Un relèvement du seuil d’âge de dix ans
Le calendrier est acté : dès le 1er juillet, seuls les Français âgés de 80 ans et plus pourront bénéficier automatiquement de l’exonération de cotisations patronales pour leur aide à domicile. Jusqu’à présent, ce dispositif s’appliquait dès 70 ans.
Cette modification va toucher environ 350.000 employeurs particuliers qui devront désormais s’acquitter de charges sociales pour leurs salariés à domicile. Un changement qui pèsera directement sur leur budget mensuel.

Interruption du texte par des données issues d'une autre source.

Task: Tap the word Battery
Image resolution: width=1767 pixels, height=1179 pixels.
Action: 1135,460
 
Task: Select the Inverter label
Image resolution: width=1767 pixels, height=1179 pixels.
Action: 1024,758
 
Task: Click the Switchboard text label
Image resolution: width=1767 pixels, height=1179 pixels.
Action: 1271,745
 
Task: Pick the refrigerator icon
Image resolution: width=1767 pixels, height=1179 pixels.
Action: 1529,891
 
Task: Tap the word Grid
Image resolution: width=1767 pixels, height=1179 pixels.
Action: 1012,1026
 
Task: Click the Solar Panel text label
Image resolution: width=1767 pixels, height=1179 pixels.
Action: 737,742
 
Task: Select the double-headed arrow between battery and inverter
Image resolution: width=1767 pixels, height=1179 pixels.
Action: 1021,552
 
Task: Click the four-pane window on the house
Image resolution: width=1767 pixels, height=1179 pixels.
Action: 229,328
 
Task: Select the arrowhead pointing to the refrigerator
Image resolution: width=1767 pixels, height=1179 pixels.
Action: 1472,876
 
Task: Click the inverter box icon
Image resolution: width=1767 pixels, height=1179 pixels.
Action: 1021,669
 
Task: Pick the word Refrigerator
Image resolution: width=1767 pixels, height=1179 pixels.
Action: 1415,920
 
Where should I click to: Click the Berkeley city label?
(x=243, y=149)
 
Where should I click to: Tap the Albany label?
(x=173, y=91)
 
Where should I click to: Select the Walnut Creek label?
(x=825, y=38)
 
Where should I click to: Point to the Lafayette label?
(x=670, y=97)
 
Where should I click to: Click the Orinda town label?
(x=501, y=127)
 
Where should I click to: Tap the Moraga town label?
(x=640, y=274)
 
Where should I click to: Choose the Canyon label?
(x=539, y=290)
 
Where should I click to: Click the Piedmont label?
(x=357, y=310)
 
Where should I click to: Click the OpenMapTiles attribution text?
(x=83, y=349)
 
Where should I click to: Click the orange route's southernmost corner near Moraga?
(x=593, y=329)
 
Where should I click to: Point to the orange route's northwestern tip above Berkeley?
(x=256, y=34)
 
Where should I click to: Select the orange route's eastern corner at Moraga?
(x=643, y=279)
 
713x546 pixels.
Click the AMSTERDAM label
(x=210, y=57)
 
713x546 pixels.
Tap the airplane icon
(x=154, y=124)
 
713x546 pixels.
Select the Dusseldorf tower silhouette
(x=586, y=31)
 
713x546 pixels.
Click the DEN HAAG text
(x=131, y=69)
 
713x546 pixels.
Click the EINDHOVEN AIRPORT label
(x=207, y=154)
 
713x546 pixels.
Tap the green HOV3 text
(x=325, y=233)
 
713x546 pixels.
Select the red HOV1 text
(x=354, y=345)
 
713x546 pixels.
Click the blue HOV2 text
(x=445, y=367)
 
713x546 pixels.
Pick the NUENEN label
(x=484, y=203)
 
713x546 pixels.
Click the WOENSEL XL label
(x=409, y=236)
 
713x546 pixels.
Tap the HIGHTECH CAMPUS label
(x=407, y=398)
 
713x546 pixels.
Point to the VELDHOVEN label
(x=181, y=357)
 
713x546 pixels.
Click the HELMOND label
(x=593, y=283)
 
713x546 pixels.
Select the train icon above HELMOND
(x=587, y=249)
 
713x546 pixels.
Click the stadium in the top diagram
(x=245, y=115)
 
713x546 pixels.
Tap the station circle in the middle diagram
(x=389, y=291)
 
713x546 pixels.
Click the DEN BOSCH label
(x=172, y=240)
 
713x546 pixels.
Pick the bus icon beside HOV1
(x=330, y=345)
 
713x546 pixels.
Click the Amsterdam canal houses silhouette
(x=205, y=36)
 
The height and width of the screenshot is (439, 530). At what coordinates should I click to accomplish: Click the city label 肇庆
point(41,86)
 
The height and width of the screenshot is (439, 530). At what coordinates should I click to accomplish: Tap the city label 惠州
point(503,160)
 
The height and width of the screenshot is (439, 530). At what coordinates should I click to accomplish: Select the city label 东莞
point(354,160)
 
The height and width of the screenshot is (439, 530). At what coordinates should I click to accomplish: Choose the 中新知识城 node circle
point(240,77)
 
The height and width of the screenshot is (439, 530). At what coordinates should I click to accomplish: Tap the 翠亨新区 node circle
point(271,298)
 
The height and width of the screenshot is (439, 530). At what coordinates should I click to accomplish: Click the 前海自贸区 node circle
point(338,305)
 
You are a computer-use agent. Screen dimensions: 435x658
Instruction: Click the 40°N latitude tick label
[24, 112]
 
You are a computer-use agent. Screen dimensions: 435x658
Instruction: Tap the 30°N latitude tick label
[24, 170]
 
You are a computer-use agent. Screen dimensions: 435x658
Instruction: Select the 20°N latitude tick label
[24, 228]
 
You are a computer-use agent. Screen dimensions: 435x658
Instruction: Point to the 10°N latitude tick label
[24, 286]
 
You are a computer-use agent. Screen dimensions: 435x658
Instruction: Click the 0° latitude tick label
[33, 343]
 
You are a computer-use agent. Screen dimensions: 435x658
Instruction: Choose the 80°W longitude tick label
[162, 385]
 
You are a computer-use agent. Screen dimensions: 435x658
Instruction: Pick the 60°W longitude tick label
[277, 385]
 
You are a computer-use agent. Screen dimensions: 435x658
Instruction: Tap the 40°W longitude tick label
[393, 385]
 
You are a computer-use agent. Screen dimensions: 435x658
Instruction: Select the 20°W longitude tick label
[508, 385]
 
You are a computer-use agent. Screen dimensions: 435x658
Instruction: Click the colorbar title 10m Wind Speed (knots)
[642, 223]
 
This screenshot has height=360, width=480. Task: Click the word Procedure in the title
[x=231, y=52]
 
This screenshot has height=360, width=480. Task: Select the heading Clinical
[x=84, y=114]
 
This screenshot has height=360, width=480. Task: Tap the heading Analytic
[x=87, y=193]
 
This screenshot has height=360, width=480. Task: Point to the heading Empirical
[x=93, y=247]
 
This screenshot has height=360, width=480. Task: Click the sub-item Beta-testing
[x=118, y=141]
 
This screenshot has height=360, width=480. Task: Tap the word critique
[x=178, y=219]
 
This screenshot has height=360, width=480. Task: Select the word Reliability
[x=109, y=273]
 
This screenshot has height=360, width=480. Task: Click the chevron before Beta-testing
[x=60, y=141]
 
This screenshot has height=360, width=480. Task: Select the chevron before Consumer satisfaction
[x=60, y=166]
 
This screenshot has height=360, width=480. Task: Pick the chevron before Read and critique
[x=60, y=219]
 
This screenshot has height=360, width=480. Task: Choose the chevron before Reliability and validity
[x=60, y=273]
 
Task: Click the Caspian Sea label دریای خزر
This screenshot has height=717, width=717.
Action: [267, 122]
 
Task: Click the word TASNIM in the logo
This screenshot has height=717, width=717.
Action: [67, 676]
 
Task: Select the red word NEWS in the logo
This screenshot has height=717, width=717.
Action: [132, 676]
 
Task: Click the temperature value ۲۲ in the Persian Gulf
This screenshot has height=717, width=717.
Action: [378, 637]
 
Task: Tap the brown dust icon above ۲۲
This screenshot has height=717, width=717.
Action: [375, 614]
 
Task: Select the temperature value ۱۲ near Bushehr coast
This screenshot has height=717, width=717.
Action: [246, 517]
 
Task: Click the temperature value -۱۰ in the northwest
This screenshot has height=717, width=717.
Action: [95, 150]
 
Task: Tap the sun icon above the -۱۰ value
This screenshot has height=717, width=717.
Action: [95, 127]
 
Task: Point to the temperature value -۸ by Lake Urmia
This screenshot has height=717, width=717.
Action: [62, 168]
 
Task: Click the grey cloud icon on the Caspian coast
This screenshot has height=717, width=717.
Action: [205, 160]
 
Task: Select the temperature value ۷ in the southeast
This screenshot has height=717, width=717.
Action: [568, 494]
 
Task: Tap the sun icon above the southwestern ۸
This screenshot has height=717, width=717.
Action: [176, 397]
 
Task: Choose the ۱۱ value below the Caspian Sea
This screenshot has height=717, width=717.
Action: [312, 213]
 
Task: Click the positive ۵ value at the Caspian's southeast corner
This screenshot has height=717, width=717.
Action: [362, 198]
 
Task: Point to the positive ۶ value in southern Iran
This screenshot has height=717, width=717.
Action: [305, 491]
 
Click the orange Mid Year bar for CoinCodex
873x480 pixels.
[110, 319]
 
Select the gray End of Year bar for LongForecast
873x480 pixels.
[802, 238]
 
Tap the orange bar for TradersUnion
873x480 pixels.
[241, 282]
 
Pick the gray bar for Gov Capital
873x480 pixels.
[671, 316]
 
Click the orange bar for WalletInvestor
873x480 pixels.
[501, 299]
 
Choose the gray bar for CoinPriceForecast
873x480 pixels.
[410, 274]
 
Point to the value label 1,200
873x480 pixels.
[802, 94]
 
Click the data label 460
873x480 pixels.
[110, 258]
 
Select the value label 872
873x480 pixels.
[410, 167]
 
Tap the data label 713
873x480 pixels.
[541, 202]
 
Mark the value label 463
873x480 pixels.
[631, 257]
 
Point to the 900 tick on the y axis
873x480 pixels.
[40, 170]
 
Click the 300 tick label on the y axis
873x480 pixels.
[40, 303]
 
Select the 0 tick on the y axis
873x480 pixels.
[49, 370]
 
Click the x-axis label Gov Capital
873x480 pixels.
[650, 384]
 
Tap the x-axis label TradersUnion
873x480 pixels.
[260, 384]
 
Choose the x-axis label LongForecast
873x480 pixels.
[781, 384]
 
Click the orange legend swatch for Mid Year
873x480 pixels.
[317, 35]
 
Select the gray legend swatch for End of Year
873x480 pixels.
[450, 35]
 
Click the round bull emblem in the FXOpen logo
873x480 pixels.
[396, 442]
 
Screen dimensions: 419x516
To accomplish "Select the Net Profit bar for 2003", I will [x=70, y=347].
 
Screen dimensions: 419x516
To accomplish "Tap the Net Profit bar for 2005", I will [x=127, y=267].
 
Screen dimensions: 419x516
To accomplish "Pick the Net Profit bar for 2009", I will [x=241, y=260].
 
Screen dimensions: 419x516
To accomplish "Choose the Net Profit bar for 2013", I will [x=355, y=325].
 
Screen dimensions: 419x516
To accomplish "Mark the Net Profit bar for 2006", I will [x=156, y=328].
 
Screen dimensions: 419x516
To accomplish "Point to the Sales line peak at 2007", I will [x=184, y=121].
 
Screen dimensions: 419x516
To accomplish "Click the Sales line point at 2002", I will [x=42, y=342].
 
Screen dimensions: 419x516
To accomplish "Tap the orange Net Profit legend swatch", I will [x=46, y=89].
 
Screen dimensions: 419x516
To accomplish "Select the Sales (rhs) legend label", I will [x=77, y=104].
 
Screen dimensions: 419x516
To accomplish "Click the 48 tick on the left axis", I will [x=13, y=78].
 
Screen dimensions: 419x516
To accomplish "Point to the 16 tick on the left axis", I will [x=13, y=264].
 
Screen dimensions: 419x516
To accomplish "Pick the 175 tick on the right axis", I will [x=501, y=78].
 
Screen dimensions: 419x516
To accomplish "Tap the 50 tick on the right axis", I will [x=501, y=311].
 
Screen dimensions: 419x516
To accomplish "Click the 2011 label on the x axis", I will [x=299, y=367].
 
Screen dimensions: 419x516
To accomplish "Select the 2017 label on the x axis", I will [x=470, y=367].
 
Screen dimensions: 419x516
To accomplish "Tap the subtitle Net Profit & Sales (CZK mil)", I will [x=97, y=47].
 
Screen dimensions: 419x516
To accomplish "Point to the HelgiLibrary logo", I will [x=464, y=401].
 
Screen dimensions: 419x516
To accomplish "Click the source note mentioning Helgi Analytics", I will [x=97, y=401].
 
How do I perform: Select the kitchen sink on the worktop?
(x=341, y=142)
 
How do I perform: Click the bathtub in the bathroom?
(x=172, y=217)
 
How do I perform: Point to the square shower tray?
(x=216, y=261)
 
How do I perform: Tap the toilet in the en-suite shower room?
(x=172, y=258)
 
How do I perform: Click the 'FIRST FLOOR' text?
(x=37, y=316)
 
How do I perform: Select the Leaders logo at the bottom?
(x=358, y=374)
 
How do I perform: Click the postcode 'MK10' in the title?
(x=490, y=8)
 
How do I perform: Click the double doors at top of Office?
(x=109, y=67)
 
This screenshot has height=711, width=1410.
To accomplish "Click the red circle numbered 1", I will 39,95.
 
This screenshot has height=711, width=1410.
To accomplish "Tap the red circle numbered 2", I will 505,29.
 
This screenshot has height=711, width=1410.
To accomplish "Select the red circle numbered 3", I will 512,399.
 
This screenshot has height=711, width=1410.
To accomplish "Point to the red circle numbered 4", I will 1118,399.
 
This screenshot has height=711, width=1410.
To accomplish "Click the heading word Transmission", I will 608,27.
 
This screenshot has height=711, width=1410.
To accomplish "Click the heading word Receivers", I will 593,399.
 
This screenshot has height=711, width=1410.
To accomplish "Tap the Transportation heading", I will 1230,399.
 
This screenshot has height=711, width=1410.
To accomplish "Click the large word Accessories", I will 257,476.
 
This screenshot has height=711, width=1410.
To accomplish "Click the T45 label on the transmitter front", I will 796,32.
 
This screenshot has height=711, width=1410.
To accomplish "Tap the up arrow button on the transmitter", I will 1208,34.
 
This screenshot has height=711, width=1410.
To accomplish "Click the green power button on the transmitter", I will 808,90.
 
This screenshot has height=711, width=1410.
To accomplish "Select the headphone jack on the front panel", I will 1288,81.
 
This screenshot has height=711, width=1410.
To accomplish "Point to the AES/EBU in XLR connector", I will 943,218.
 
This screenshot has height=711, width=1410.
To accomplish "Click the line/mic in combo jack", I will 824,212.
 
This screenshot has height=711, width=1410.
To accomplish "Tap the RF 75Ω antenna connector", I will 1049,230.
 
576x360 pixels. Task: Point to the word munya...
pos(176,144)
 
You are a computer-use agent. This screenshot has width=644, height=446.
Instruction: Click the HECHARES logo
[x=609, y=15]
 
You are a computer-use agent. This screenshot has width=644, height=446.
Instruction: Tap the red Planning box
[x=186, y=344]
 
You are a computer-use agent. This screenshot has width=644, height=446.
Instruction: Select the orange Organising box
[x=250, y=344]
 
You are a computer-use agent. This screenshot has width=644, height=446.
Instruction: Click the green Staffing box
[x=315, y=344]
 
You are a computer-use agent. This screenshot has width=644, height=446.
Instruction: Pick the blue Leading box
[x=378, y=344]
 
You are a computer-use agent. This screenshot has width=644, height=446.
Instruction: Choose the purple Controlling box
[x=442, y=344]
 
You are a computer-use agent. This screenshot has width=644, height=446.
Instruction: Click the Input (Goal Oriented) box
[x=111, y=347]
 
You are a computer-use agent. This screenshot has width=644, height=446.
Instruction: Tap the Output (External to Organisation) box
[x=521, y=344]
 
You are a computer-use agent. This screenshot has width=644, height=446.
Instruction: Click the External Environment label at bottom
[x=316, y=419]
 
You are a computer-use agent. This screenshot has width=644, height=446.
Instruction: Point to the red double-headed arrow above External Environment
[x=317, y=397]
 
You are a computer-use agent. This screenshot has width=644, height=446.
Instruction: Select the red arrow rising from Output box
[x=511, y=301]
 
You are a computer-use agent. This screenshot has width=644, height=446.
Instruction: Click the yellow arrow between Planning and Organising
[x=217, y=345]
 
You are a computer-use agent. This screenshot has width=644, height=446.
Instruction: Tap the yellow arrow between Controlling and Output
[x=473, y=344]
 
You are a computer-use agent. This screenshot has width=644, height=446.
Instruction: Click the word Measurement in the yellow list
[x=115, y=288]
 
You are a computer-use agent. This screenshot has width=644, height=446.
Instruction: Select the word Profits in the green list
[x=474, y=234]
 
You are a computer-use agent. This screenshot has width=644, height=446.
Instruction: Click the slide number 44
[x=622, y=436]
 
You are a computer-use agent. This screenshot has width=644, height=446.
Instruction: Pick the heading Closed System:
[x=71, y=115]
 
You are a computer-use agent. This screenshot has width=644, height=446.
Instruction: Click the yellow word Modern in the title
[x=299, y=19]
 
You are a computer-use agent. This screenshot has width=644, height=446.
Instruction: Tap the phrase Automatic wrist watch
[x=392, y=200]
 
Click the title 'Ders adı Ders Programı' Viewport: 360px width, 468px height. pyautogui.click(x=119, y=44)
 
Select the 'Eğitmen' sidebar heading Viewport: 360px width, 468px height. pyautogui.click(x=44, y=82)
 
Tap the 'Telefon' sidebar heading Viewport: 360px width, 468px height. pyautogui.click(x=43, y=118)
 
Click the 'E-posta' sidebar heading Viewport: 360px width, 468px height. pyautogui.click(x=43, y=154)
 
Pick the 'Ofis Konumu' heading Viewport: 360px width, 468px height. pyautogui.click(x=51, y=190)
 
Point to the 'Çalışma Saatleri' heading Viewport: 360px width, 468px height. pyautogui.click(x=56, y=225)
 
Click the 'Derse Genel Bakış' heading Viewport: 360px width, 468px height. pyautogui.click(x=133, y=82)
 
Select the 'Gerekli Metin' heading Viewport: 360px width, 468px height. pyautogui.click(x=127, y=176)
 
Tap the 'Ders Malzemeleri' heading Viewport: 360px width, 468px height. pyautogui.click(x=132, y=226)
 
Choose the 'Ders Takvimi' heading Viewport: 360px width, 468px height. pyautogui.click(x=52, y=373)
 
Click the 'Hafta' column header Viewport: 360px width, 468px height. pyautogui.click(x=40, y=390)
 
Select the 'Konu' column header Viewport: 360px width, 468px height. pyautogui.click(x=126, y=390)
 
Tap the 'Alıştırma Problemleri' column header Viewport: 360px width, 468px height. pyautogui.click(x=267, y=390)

Des exceptions maintenues pour les situations de dépendance
Tous les seniors ne sont pas logés à la même enseigne. Les bénéficiaires de l’allocation personnalisée pour l’autonomie (APA) ou de la prestation de compensation du handicap (PCH) échappent à cette réforme.
Ces personnes, en situation de fragilité reconnue, conservent leurs avantages sociaux indépendamment de leur âge. Le gouvernement a souhaité préserver ce filet de sécurité pour les publics les plus vulnérables.
Une mise en œuvre retardée sous la pression
L’histoire de ce décret illustre les tensions autour de la réforme. Publié le 8 avril 2026, le texte devait initialement entrer en vigueur début janvier de la même année.
Face à la colère du secteur de l’aide à domicile, l’exécutif a dû reculer de six mois. Ce délai supplémentaire visait à apaiser les professionnels et à permettre aux familles de s’organiser financièrement.
Un objectif d’économies budgétaires assumé
L’objectif gouvernemental ne fait pas mystère : réaliser environ 100 millions d’euros d’économies. Cette somme s’inscrit dans un effort plus large de maîtrise des dépenses publiques.
Le dispositif précédent était perçu comme une niche sociale permettant à certains, uniquement sur un critère d’âge, sans considération de revenus ou de fragilité, de ne pas payer pour la protection sociale des employés à domicile. L’exécutif entend rationaliser les aides selon des critères de besoin réel plutôt que d’âge.
Les conséquences pour les particuliers employeurs
Pour les personnes concernées, le changement se traduira par une augmentation substantielle du coût de leur aide à domicile. Les cotisations patronales représentent une charge non négligeable dans le budget consacré à ces services.
Certains ménages pourraient être contraints de réduire leurs heures d’aide ou de renoncer complètement à ces prestations. Une situation qui pourrait paradoxalement peser sur l’autonomie des seniors de 70 à 79 ans.